Menurut laporan Bank Dunia, biaya hidup aktual bervariasi, hampir 70 persen dari pendapatan, tergantung di mana seseorang tinggal. Berdasarkan perhitungan itu, sebuah rumah tangga di pedesaan Sabah harus mengantongi sekitar 4.300 ringgit per bulan untuk mencapai standar hidup yang sama dengan 3.000 ringgit yang dibelanjakan di pedesaan Kelantan.
Adapun rumah tapak semakin tidak terjangkau bagi banyak orang Malaysia. Bank Dunia memperkirakan bahwa gaji dan upah kumulatif meningkat 59 persen dari 2010 hingga 2018, sementara harga rumah melonjak 87 persen.

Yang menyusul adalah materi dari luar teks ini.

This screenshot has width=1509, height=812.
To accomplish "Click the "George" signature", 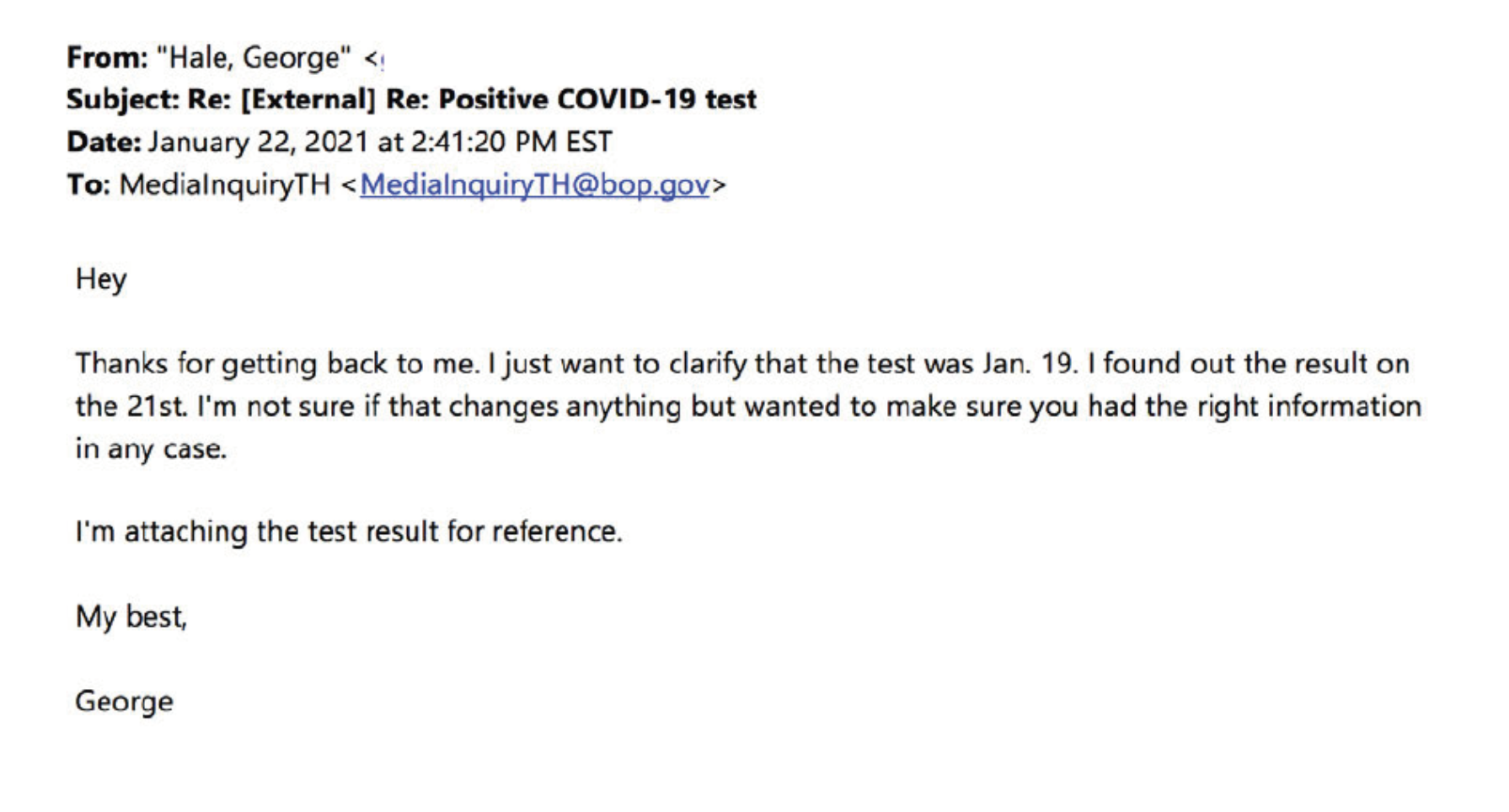I will tap(124, 701).
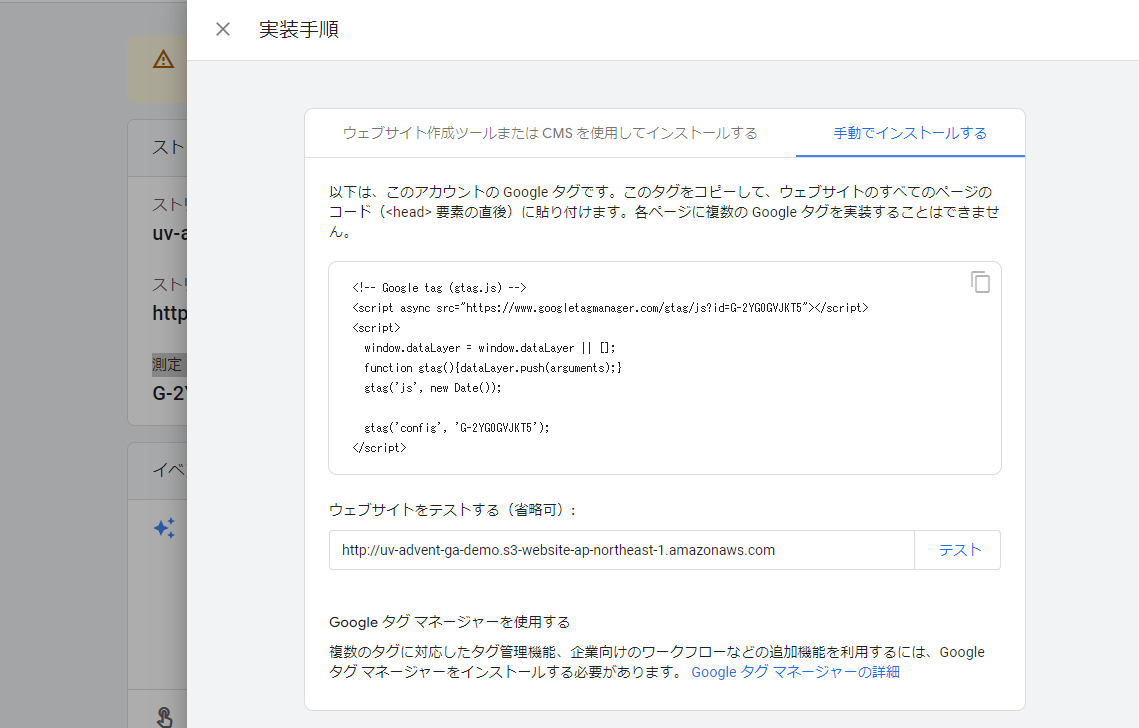
Task: Open the Google タグ マネージャーの詳細 link
Action: [795, 671]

Menyusul tekanan-tekanan yang mengikuti ancaman dari virus Corona , para ekonom telah menurunkan perkiraan pertumbuhan 2020 untuk Malaysia. Fitch Solutions memperkirakan pertumbuhan 3,7 persen, turun dari proyeksi sebelumnya sebesar 4,5 persen.
Sementara itu, bank sentral memangkas suku bunga acuan pada Januari 2020 dan mengisyaratkan pelonggaran lebih lanjut.
"Ketidakpastian politik menjadi pertanda buruk bagi perekonomian. Karena ukuran industri pariwisata dan hubungannya yang erat dengan rantai pasokan China, Malaysia akan menjadi salah satu negara di kawasan yang paling terpukul oleh langkah-langkah yang diambil pemerintah China untuk menahan penyebaran virus Corona," kata Gareth Leather, ekonom di Capital Economics Ltd. di London.